I reseller di carte Pokemon stanno avendo vita dura in Giappone, dove un rivenditore ha trovato un metodo tanto semplice quanto geniale per tenerli alla larga: un quiz obbligatorio che solo i veri appassionati sono in grado di superare. Una trovata che sta facendo il giro del web e che merita di essere raccontata.
Il fenomeno del reselling nel mondo delle carte collezionabili è ormai fuori controllo da anni. Persone che non hanno il minimo interesse per il gioco acquistano enormi quantità di prodotti Pokemon per rivenderli a prezzi gonfiati, sottraendo scorte ai collezionisti e ai giocatori che vorrebbero semplicemente godersi il proprio hobby. È una dinamica frustrante, che colpisce soprattutto le uscite più attese e le espansioni in edizione limitata. I negozi si ritrovano spesso con scaffali vuoti nel giro di pochi minuti dall’apertura, e i fan veri restano a mani vuote.
Come funziona il quiz anti reseller
Il meccanismo messo in piedi da questo rivenditore giapponese è disarmante nella sua semplicità.

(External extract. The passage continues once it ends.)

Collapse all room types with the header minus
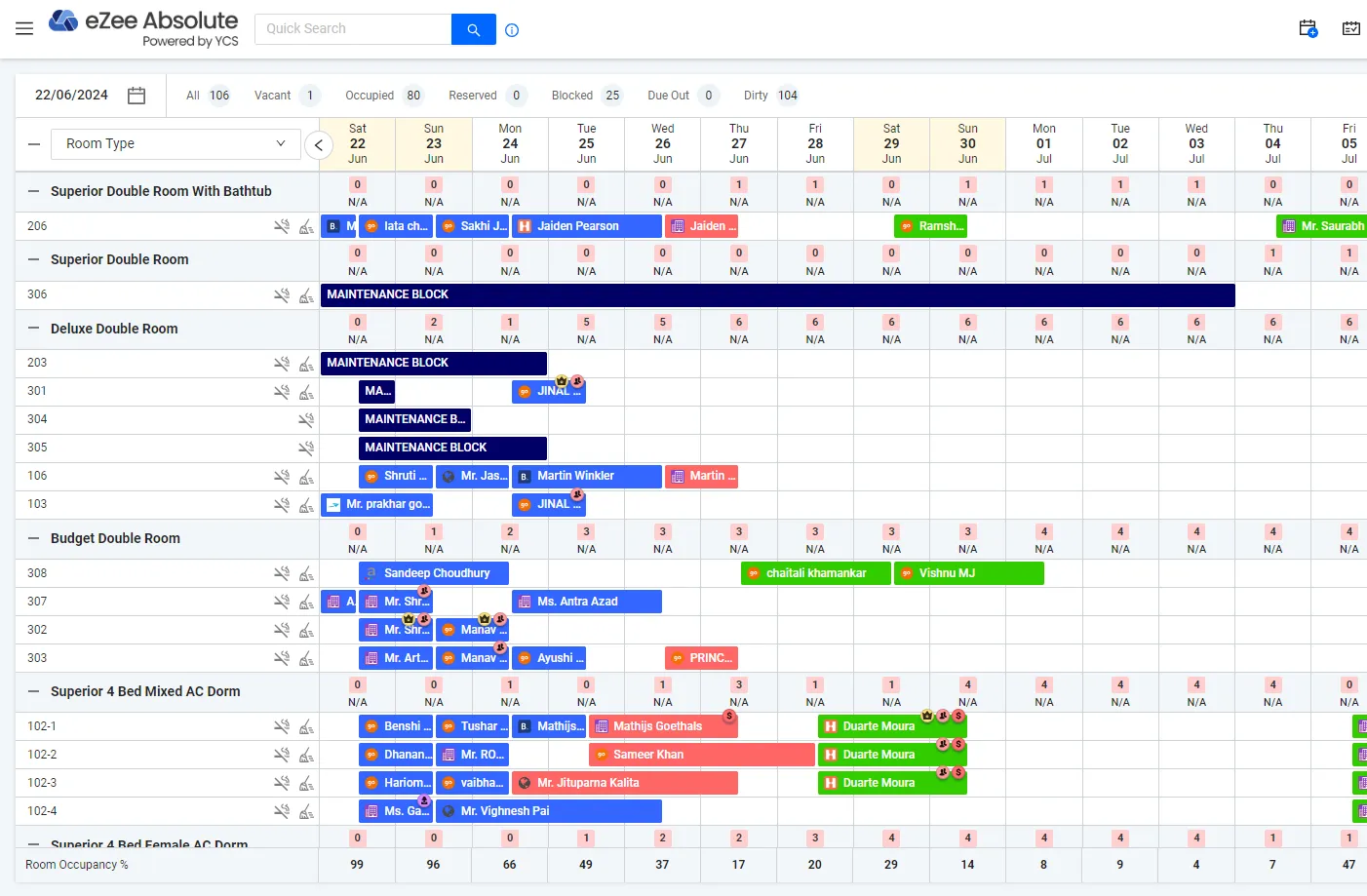This screenshot has height=896, width=1367. [34, 144]
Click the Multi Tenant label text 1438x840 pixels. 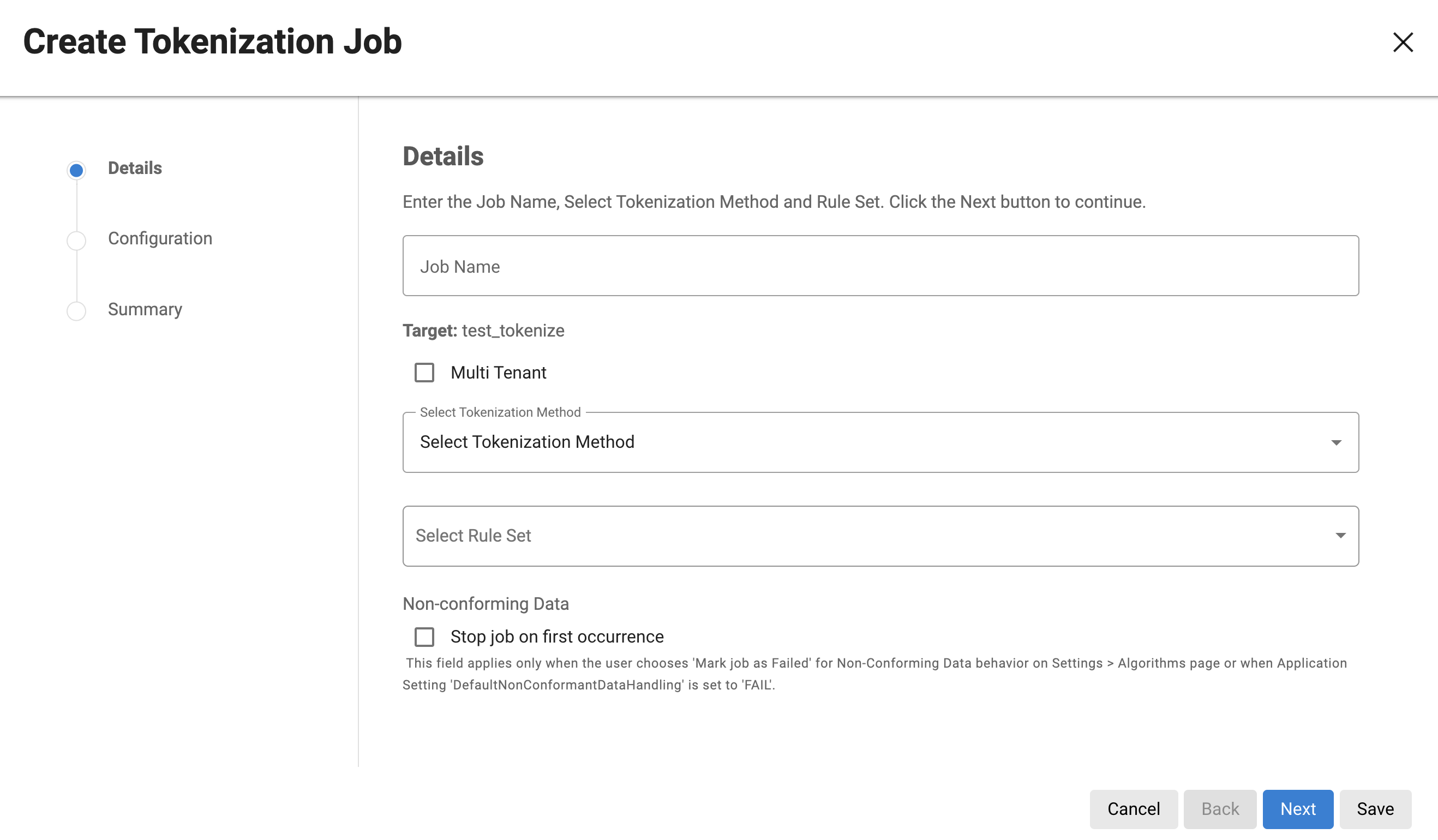tap(498, 373)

Prima di poter acquistare le carte Pokemon, ogni cliente deve rispondere a una serie di domande pensate appositamente per verificare che si tratti di un vero fan e non di qualcuno interessato solo al profitto. Il concetto è lineare: chi conosce davvero l’universo Pokemon non avrà alcun problema a rispondere, mentre chi si presenta solo per fare incetta di prodotti da rivendere si troverà spiazzato.
Non si tratta di domande banali del tipo “di che colore è Pikachu”, ovviamente. Il quiz è costruito per andare un po’ più a fondo, toccando aspetti che solo chi segue attivamente il gioco di carte o il franchise nel suo complesso può conoscere. È un filtro intelligente che non richiede tecnologie particolari, né sistemi di prenotazione complicati, né limiti di acquisto che spesso vengono aggirati con facilità.
Una lezione che potrebbe fare scuola
Quello che rende questa storia così interessante è la sua replicabilità. Molti negozi in tutto il mondo combattono quotidianamente contro i reseller, e le soluzioni adottate finora hanno dato risultati alterni. Limitare il numero di pezzi per persona è la strategia più comune, ma basta presentarsi con amici o familiari per aggirarla. Alcuni store hanno provato con liste d’attesa o lotterie, ma anche questi sistemi hanno i loro limiti.
Il quiz, invece, colpisce al cuore del problema. Non importa quante persone un reseller riesca a portare con sé: se nessuna di loro conosce realmente il mondo delle carte Pokemon, nessuna di loro supererà il test. È una barriera culturale, non logistica, e per questo risulta molto più difficile da aggirare.